17/ Indeed, today’s plea coming so close on the heels of Mueller asking Kushner to come in and talk about Flynn suggests Kushner is also a target of the Russia probe. Perhaps Mueller didn’t think Kushner would flip on family, so he set him up to Make False Statements about Flynn.

18/ This is critical: Flynn pleading guilty today means he was cooperating with Mueller *before* this. You don’t offer value to a prosecution *after* you plead, you offer it beforehand—via what’s called a “proffer” of info (that incriminates others). That’s what earns you a deal.

19/ So it’s entirely possible that when Mueller called Kushner in to talk about Flynn, he already had everything Flynn planned to give him—meaning he was *testing* Kushner to see if Kushner would lie about events Mueller was already fully informed about via Flynn’s prior proffer.

20/ That proffer may have incriminated not just Trump and Kushner and—perhaps—Pence, but any number of Trump NatSec (or simply “top”) aides: Manafort, Sessions, Clovis, Hicks, Lewandowski, Page, and Gordon, to name a few. We may not know, however, until someone else is indicted.

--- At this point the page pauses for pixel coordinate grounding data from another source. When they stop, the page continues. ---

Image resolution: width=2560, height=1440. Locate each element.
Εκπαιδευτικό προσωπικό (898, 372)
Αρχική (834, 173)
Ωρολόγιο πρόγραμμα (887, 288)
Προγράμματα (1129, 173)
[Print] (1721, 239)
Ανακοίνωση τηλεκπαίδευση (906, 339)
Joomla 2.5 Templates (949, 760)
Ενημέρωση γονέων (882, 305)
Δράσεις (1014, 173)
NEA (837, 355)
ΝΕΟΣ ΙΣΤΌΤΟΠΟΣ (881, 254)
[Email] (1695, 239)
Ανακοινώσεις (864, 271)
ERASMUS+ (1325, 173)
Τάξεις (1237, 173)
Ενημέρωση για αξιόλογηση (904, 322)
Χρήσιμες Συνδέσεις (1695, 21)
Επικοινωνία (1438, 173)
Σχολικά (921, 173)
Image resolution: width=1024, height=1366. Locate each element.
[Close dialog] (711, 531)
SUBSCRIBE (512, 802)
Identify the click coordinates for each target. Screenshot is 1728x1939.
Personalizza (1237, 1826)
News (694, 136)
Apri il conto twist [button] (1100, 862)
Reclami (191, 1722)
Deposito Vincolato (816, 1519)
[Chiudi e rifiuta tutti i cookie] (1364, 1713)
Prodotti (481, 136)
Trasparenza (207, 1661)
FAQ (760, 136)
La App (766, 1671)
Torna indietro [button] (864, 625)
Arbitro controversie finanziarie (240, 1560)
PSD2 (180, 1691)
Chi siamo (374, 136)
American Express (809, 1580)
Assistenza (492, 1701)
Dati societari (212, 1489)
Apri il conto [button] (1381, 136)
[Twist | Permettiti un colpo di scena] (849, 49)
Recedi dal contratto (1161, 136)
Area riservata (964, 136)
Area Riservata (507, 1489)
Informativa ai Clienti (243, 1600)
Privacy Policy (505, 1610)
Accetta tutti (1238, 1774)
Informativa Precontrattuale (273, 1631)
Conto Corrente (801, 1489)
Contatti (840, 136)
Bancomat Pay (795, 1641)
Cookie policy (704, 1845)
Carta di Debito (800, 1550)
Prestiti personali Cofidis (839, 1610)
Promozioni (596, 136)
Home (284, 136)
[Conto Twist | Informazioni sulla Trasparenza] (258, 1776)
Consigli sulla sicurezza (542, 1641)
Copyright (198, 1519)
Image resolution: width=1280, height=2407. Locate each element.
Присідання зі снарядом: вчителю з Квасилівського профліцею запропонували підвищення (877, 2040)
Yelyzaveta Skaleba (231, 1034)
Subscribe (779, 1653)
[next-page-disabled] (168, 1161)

21/ Mueller isn’t obligated to tell the public what Flynn told him. We’ll first learn of it (for all but Trump) via future indictments of those Flynn incriminated. As for Trump, he can’t be criminally tried as POTUS, and probably can’t even be indicted, so it’ll work differently.

22/ What Flynn told Mueller about Trump will first appear in an indictment of a third party—quite possible, if the third party was/is close enough to Trump—or else in the final report Mueller is tasked with giving Rod Rosenstein at the DOJ (though that may take a while to come).

23/ How long it will take Mueller to issue indictments based on Flynn’s proffer? It’s hard to say: it depends on what evidence was given, what evidence Mueller already had, what additional investigation he wants to do on that person (perhaps to bring further charges), and so on.

24/ But Mueller may act on Flynn’s proffer at any time, which means—and here’s another critical point—the daily, harrowing watch to see if Trump will attempt to fire Special Counsel Bob Mueller begins in earnest *now*.

If Trump moves to fire Mueller, all hell will break loose.

25/ I’ve long said that Trump *will* move to fire Mueller—simply because doing so would quickly become one of his only options for self-preservation when/if Mike Flynn or another top associate entered into the cooperation deal with the Special Counsel. Well, we’re finally here.

26/ As I’ve said, we now have reason to believe—to a near-certainty—Flynn can incriminate Trump. And as noted, the range of potential crimes is vast. Did Flynn tell Trump and/or Pence the truth about his Russia contacts as they were happening—despite what the White House claimed?

27/ Remember, besides a long course of conduct involving both Obstruction of Justice and Witness Tampering—of Sally Yates, of Comey, of Jr., of Flynn himself, of Sessions, and of various Congressional investigators—Trump is being looked at for Aiding and Abetting Computer Crimes.

28/ In the Aiding and Abetting Computer Crimes probe, the question is a) when Trump knew Russia was committing crimes against the United States, and b) whether and how Trump offered Russia anything of financial or political value ostensibly for “free” after he had this knowledge.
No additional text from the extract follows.